# Texte fourni:

╭──

Intervention de Gérard Le Cam

Réunion du 7 novembre 2006 à 16h00
Application de la loi d'orientation agricole — Discussion d'une question orale avec débat

Photo de Gérard Le CamGérard Le Cam :

Aujourd'hui, rien ou presque n'est de nature à engager la profession dans la voie des biocarburants, car rien ne l'assure d'un réel complément de revenu. Une fiscalité incitative se fait attendre pour les biocarburants et leur usage non seulement par l'ensemble de la profession agricole, mais également par le monde de la pêche. Les grands groupes de l'énergie et les triturateurs ne vont-ils pas être les uniques bénéficiaires de la filière biocarburants ?

Une planification des surfaces à destination énergétique paraît également indispensable au regard de la première responsabilité de l'agriculture, qui est de nourrir les hommes.

Un autre danger plane sur l'avenir des biocarburants, à savoir l'abaissement de 54 % à 51 % des tarifs douaniers dans le cadre de l'OMC. Cette mesure pourrait avoir comme conséquence immédiate de rendre moins cher l'alcool de canne à sucre brésilien et de favoriser ainsi son utilisation à la place de nos biocarburants.

On se souvent encore que l'absence de toute taxe à l'importation sur le soja américain a empêché l'Union européenne de développer une filière protéinique végétale compétitive.

Tout doit cependant être mis en oeuvre pour produire un maximum d'énergie à partir des biocarburants et de la biomasse compte tenu de la flambée des prix que devraient connaître les énergies fossiles.

Enfin, je dirai quelques mots sur le monde coopératif, pour lequel les communistes éprouvent à la fois sympathie et inquiétude : sympathie eu égard à la garantie qu'offrent les coopératives pour l'activité et l'emploi local, par ce lien permanent établi entre les acteurs de terrain, les agriculteurs, et par la structure d'approvisionnement, de transformation et de commercialisation qu'elles représentent ; inquiétude compte tenu de l'évolution, que je qualifierai de libérale, de leurs critères de gestion et de management.

On peut d'ailleurs s'interroger, monsieur le ministre, sur le rôle exact que jouera le Haut conseil de la coopération agricole en matière d'orientation et d'agrément du monde coopératif. N'allez-vous pas transformer la coopération agricole en structures calquées sur la gestion privée et le profit maximum ?

Globalement, les décrets et ordonnances pris en application de la loi d'orientation agricole ne sont pas pour nous rassurer dans la mesure où ce texte a conforté partout où il le pouvait l'ouverture à la concurrence et les critères de gestion libéraux.

Quelle France agricole se prépare ? S'agit-il de celle que décrit Bertrand Hervieu, dans laquelle la production agricole serait assurée, d'une part, par une centaine de milliers d'exploitations qui, pratiquant une culture intensive et s'alignant sur les prix mondiaux, capteraient l'essentiel des aides et des subventions, d'autre part, par des exploitants dits « de proximité », voués aux circuits courts, à l'agrotourisme, à l'entretien des paysages et aux cultures biologiques, qui tenteraient de survivre ?

Ou bien s'agit-il d'une agriculture diversifiée, vivant de prix rémunérateurs sur des surfaces variables, d'une agriculture dont les relations commerciales avec les réseaux de la grande distribution seraient enfin normalisées au bénéfice des producteurs et des consommateurs, d'une agriculture dont les aides ne serviraient qu'à compenser les handicaps dans le cadre d'une réelle préférence communautaire et d'une vraie solidarité internationale, d'une agriculture qui ne confondrait pas production et productivisme, d'une agriculture en harmonie avec la ruralité dans sa globalité, d'une agriculture où la démocratie représentative serait enfin rétablie au sein des chambres, d'une agriculture, enfin, qui en reviendrait à sa mission originelle, à savoir fournir en quantité suffisante une alimentation de qualité et contribuer activement au défi énergétique national, dans la mesure de ses capacités ?

Monsieur le ministre, vous ne m'en voudrez pas si je préfère cette seconde version.

╰──

# Entrées enregistrées:
╭──

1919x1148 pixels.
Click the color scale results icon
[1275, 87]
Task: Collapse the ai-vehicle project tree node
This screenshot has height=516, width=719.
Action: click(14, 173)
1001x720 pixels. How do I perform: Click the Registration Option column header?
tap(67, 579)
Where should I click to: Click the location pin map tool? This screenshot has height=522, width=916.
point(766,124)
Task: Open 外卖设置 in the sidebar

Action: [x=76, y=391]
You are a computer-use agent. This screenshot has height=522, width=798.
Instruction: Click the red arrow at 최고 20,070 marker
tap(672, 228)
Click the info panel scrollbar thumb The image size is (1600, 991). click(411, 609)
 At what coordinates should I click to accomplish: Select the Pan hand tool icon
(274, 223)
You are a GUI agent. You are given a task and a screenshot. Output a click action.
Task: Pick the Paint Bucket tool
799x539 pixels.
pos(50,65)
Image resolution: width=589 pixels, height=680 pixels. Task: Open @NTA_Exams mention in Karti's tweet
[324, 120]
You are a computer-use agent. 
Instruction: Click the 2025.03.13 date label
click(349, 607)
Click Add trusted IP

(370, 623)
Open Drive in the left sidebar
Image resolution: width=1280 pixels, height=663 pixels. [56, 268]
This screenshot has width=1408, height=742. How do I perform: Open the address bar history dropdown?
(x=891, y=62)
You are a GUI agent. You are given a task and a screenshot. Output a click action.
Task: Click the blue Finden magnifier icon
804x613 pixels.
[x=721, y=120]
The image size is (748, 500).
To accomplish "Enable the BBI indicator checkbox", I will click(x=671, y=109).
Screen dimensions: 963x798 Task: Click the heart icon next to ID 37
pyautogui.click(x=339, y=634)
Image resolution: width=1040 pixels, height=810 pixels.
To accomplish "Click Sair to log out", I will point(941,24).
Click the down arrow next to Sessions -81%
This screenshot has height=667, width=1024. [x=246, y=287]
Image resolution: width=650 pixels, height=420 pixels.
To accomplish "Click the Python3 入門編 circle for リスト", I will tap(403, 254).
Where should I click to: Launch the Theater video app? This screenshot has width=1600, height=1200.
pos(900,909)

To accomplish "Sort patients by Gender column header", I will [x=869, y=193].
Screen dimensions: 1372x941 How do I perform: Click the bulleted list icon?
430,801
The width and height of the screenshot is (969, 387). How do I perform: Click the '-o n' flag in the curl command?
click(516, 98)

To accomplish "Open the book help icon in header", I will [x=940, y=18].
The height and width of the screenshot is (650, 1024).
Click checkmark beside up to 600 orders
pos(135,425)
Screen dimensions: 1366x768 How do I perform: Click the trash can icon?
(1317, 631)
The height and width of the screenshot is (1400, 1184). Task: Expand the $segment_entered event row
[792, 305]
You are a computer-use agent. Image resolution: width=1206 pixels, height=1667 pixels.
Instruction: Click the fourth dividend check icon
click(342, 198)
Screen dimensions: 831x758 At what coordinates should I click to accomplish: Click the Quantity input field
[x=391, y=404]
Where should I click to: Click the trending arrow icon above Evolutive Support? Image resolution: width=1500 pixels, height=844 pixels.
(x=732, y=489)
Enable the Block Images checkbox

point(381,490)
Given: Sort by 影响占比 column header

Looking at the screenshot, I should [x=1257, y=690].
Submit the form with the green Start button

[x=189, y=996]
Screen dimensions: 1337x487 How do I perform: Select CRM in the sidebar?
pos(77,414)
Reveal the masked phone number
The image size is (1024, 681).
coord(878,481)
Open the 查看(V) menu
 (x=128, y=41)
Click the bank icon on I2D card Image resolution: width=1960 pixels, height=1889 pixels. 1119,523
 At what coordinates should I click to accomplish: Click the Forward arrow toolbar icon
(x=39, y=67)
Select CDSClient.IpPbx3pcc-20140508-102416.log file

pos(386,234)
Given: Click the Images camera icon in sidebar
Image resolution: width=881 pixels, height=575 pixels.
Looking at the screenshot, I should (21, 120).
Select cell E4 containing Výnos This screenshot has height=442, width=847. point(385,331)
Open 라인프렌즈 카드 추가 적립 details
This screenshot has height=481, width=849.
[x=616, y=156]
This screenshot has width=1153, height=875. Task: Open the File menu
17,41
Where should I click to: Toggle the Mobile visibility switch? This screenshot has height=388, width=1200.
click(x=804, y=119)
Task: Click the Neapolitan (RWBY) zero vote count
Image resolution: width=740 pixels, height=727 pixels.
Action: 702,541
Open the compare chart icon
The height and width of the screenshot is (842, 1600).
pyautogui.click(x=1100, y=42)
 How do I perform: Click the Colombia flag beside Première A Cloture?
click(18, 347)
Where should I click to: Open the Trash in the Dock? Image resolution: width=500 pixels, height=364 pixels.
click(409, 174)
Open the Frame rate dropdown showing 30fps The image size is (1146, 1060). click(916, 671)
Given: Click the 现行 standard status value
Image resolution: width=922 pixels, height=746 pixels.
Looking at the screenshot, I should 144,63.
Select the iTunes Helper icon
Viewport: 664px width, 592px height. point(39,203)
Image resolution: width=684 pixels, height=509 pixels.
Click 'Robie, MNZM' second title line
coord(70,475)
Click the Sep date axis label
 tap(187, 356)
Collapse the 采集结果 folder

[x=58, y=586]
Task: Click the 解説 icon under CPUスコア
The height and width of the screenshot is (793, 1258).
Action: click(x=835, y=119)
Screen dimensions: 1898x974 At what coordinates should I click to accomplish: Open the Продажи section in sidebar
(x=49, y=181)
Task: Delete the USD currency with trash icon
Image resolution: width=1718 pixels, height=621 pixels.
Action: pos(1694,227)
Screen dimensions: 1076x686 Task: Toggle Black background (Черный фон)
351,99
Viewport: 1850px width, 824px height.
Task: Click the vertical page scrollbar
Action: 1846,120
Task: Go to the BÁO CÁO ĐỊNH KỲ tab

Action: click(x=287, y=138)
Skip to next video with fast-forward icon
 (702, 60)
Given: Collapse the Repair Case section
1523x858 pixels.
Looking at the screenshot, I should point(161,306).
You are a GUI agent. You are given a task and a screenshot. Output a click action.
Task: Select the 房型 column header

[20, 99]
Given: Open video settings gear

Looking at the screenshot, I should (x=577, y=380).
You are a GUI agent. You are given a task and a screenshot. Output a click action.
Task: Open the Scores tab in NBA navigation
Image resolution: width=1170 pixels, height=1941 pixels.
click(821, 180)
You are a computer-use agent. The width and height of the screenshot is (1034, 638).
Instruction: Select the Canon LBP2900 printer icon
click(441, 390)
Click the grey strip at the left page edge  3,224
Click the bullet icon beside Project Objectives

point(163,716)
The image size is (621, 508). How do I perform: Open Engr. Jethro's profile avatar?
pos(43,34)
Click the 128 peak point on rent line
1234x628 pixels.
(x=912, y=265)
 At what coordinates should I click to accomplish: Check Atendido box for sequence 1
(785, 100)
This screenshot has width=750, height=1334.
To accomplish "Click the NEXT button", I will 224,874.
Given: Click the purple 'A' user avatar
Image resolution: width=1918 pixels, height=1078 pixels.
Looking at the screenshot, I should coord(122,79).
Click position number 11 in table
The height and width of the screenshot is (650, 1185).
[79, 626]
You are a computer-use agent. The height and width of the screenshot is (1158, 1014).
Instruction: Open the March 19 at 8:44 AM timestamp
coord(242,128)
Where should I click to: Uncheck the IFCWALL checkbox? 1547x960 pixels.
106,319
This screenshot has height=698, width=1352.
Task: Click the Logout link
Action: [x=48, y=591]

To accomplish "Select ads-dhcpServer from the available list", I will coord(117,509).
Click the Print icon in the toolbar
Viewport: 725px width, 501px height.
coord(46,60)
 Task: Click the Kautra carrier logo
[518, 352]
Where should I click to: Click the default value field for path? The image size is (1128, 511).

╰──

# Consigne 1:
Recopiez le passage de l'intervention de Gérard Le Cam qui commence aux mots « Un autre danger » et se termine après « protéinique végétale compétitive. », en substituant « Cette décision » à « Cette mesure ».
# Consigne 2:
Répondez aux questions suivantes d'après l'intervention de Gérard Le Cam.
(a) De quel taux à quel taux les tarifs douaniers seraient-ils abaissés dans le cadre de l'OMC ?
(b) Sur le rôle de quelle instance l'orateur interroge-t-il le ministre au sujet du monde coopératif ?
(c) Qui décrit la France agricole partagée entre une centaine de milliers d'exploitations intensives et des exploitants dits « de proximité » ?
# Consigne 3:
Selon l'intervention de Gérard Le Cam, pourquoi une planification des surfaces à destination énergétique paraît-elle indispensable ?

# Zone de réponse 1:
Un autre danger plane sur l'avenir des biocarburants, à savoir l'abaissement de 54 % à 51 % des tarifs douaniers dans le cadre de l'OMC. Cette décision pourrait avoir comme conséquence immédiate de rendre moins cher l'alcool de canne à sucre brésilien et de favoriser ainsi son utilisation à la place de nos biocarburants.

On se souvent encore que l'absence de toute taxe à l'importation sur le soja américain a empêché l'Union européenne de développer une filière protéinique végétale compétitive.

# Zone de réponse 2:
(a) De 54 % à 51 %.
(b) Le Haut conseil de la coopération agricole.
(c) Bertrand Hervieu.

# Zone de réponse 3:
Une telle planification s'impose au regard de la première responsabilité de l'agriculture, qui est de nourrir les hommes.